ZAGREB (Reuters) - Croatian anti-graft police arrested the mayor of Zagreb, Milan Bandic, and several of his associates on Sunday on suspicion of corruption and abuse of office, Croatian media reported.
The police and the state prosecutor said only that several people from the Zagreb administration had been arrested but did not name them, in line with usual practice.
But all local media and the national televisions named Bandic as one of those arrested. Reports have linked Bandic to a number of corruption probes in the past decade but he has never been interrogated or detained until now.

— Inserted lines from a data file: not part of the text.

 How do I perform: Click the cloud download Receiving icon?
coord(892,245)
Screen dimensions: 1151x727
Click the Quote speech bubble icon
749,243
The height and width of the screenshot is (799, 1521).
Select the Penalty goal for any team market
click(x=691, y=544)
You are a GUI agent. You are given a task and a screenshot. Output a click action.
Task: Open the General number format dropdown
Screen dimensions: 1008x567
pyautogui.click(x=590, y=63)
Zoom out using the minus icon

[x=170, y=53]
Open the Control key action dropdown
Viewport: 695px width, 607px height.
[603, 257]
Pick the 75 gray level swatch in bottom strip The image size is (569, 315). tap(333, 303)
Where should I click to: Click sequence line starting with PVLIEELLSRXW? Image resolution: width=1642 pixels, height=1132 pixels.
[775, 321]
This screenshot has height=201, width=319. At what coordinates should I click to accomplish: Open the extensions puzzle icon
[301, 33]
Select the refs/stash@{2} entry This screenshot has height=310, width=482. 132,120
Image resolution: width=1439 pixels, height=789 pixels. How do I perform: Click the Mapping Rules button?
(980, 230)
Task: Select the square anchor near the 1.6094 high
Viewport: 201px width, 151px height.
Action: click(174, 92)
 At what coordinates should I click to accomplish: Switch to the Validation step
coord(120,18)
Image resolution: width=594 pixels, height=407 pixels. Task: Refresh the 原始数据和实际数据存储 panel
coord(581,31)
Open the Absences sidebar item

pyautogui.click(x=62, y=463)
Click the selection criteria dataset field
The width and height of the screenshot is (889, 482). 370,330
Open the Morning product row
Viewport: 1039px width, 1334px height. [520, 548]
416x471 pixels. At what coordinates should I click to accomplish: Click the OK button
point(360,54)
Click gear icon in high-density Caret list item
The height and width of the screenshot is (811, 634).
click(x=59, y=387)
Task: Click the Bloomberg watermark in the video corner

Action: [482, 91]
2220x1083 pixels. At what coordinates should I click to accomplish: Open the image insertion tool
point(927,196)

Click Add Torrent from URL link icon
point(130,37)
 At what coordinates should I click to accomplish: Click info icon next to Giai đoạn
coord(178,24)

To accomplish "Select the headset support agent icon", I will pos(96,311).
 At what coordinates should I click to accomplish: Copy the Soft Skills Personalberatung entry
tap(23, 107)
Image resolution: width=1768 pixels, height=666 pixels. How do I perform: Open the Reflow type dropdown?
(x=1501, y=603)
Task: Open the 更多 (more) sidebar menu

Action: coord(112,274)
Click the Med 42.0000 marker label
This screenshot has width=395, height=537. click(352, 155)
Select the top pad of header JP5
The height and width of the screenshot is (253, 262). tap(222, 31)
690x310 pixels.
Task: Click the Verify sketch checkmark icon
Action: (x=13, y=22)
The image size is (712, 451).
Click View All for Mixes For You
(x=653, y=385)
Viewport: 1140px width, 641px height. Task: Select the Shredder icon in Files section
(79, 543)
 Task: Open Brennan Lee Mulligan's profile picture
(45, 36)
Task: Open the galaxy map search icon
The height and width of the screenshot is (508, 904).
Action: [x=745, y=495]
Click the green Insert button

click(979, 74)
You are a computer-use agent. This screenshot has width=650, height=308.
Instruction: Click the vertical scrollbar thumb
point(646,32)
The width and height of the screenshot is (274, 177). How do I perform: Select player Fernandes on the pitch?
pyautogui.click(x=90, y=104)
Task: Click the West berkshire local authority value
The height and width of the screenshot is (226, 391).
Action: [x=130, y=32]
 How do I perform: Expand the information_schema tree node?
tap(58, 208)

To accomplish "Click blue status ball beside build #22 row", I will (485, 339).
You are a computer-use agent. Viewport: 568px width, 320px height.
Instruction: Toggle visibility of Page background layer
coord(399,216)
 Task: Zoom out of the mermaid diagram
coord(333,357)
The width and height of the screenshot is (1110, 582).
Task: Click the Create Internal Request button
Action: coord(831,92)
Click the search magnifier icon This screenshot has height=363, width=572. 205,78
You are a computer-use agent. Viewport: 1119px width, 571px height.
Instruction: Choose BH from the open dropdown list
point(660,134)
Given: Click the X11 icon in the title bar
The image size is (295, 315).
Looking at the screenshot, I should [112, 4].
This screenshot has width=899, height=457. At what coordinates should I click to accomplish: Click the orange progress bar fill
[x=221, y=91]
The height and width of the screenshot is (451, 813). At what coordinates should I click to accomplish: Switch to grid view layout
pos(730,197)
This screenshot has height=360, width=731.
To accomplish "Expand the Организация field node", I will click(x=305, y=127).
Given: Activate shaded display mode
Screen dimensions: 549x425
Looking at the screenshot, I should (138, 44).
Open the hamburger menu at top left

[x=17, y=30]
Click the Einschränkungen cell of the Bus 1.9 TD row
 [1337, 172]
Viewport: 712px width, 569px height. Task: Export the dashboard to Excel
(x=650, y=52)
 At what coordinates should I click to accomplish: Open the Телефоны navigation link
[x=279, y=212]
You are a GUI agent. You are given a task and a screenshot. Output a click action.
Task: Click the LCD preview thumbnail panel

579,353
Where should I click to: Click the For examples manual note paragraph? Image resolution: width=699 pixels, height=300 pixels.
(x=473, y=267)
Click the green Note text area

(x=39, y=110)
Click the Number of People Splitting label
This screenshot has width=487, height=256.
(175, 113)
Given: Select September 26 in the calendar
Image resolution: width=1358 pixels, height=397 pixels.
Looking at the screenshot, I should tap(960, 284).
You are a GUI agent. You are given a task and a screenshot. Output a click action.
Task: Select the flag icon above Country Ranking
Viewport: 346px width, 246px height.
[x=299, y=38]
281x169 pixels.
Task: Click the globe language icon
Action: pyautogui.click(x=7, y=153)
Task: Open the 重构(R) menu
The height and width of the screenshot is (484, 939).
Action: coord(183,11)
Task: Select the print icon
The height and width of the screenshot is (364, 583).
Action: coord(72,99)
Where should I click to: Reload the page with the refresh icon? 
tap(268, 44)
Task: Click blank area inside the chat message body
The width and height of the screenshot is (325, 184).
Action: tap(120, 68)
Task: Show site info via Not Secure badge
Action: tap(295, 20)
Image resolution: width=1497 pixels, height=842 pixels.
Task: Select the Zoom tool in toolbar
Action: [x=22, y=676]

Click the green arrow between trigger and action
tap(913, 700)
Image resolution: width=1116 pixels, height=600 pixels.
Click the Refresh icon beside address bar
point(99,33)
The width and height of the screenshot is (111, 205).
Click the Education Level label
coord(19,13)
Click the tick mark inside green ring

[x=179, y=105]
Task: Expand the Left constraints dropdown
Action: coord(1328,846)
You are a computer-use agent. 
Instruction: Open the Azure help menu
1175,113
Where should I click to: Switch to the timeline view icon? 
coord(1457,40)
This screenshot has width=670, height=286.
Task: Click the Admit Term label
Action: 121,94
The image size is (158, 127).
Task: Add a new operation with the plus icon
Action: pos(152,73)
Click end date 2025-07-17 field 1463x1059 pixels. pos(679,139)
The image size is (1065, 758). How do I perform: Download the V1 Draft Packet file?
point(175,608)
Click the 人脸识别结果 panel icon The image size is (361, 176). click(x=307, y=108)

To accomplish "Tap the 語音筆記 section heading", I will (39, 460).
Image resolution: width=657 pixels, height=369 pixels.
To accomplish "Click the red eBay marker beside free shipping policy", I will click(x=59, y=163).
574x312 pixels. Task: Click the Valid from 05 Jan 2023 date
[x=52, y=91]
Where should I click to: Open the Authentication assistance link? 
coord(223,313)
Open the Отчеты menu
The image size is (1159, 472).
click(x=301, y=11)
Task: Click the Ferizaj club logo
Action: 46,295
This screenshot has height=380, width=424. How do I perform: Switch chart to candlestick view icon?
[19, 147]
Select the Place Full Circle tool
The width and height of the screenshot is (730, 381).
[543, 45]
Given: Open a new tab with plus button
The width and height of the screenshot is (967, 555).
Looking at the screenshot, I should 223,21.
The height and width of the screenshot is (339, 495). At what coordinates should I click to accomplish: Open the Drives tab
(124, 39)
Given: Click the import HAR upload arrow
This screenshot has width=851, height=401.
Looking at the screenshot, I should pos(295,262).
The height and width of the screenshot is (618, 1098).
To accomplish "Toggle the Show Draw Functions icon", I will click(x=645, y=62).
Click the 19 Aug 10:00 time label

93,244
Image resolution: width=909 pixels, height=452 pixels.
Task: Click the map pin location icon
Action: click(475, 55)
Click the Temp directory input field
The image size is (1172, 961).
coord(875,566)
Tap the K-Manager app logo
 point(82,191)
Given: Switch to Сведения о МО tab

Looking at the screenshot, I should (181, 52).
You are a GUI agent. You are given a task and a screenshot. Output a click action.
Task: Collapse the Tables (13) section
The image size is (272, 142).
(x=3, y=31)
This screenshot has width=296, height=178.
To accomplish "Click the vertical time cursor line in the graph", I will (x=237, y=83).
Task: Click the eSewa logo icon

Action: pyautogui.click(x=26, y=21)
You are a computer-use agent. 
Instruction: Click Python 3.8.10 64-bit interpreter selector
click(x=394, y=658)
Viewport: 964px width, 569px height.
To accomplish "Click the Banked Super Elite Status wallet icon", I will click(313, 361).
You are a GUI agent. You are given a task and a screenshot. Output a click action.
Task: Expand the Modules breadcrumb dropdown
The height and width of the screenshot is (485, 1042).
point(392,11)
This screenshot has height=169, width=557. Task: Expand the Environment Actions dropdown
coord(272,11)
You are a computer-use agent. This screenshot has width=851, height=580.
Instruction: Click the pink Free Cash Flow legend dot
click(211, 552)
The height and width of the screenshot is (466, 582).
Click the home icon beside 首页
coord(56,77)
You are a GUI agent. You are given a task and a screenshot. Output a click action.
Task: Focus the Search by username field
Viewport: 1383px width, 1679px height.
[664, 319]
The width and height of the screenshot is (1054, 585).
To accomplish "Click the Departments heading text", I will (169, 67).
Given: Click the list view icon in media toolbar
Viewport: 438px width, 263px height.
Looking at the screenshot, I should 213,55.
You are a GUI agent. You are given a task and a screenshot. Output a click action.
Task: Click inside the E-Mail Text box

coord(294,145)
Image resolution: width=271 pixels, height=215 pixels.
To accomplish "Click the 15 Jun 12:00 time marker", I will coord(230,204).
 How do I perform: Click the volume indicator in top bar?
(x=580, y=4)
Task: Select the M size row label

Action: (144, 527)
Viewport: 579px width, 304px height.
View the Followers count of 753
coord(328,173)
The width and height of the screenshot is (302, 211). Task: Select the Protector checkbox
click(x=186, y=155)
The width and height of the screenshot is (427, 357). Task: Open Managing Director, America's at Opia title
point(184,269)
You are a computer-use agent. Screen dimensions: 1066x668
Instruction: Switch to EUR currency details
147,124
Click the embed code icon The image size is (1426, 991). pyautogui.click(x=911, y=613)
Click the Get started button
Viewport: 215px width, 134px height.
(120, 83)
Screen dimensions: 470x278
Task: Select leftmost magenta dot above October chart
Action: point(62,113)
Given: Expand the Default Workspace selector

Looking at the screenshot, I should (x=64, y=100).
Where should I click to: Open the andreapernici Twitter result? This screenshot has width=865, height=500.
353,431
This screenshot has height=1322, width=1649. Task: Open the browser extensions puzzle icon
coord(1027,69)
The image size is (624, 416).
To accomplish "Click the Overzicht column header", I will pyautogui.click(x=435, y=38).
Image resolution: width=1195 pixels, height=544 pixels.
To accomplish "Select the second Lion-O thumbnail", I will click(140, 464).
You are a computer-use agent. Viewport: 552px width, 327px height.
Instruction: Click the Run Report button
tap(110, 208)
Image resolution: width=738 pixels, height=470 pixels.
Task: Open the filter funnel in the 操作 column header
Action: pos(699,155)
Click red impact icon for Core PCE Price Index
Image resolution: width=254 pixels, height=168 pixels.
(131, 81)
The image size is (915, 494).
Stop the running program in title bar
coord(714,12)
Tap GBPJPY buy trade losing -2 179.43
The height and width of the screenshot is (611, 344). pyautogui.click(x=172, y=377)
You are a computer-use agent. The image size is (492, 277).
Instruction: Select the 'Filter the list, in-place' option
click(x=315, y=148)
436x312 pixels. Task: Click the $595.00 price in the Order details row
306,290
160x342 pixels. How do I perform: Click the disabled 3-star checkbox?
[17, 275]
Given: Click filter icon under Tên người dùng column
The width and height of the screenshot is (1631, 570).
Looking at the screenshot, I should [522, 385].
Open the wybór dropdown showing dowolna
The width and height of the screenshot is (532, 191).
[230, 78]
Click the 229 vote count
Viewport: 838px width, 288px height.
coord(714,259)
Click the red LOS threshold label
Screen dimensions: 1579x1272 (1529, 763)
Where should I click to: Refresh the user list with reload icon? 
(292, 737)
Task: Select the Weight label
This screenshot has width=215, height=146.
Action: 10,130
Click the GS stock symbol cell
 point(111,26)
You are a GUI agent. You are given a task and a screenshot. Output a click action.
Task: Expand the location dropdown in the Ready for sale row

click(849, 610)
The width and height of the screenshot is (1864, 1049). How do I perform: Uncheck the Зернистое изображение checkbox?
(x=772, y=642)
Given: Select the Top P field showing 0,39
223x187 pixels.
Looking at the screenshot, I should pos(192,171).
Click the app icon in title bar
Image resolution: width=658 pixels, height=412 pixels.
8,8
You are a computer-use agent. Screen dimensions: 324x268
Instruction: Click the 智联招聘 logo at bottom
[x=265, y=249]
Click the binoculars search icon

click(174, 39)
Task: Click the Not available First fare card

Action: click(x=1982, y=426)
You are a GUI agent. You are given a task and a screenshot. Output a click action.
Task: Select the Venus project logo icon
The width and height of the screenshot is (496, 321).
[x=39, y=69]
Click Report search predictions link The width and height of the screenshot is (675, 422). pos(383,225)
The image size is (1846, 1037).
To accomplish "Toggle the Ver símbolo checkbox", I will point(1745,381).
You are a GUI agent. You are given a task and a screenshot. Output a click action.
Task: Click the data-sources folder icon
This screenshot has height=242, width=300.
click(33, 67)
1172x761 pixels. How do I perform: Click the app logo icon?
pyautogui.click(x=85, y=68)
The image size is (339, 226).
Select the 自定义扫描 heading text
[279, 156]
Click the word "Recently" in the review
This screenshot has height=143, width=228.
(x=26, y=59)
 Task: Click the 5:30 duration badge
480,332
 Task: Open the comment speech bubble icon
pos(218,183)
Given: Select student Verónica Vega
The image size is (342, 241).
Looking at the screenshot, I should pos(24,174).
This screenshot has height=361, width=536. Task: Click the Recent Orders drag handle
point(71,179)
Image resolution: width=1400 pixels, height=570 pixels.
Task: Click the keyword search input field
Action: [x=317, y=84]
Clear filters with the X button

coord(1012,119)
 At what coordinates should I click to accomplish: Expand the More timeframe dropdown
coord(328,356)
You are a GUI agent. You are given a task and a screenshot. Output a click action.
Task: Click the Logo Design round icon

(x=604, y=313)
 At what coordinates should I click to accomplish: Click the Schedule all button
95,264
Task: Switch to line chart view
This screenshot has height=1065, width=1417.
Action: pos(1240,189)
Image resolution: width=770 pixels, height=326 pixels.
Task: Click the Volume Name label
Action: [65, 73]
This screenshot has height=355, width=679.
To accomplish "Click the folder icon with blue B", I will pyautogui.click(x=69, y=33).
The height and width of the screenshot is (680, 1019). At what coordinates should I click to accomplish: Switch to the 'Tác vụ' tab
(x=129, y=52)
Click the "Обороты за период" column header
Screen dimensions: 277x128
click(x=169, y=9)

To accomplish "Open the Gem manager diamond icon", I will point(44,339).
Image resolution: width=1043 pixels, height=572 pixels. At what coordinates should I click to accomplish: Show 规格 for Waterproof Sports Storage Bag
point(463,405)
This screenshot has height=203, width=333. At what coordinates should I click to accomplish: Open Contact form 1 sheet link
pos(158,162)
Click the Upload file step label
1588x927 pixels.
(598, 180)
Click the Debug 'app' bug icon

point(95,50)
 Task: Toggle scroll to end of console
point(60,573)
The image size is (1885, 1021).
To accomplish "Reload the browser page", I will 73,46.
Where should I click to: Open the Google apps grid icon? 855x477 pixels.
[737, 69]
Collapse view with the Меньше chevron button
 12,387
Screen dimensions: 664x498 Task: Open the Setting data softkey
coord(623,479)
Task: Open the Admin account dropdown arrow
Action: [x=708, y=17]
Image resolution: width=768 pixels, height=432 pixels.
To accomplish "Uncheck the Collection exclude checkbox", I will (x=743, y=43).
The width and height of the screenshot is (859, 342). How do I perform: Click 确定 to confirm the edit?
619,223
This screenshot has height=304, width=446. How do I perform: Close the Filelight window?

"After several months of a complex criminal investigation, several persons have been arrested on suspicion of illegal activities in the city of Zagreb and the Zagrebacki Holding (the city's company in charge of communal services)," the state prosecutor's office DORH said in a statement on its website.
It gave no details of possible charges, saying only that "a number of corruption crimes are being investigated".
Bandic, a former Social Democrat who left the party in 2009 to run as an independent candidate in the presidential election that year, has been at the helm of the Croatian capital since 2000.
Zagreb has almost a quarter of the country's 4.4 million people and is the financial and economic capital of the former Yugoslav republic, which joined the EU in July last year.
Croatia launched an extensive anti-corruption drive in 2010 to boost its faltering EU membership bid. It has since tried and convicted several top state officials, including the former Prime Minister Ivo Sanader.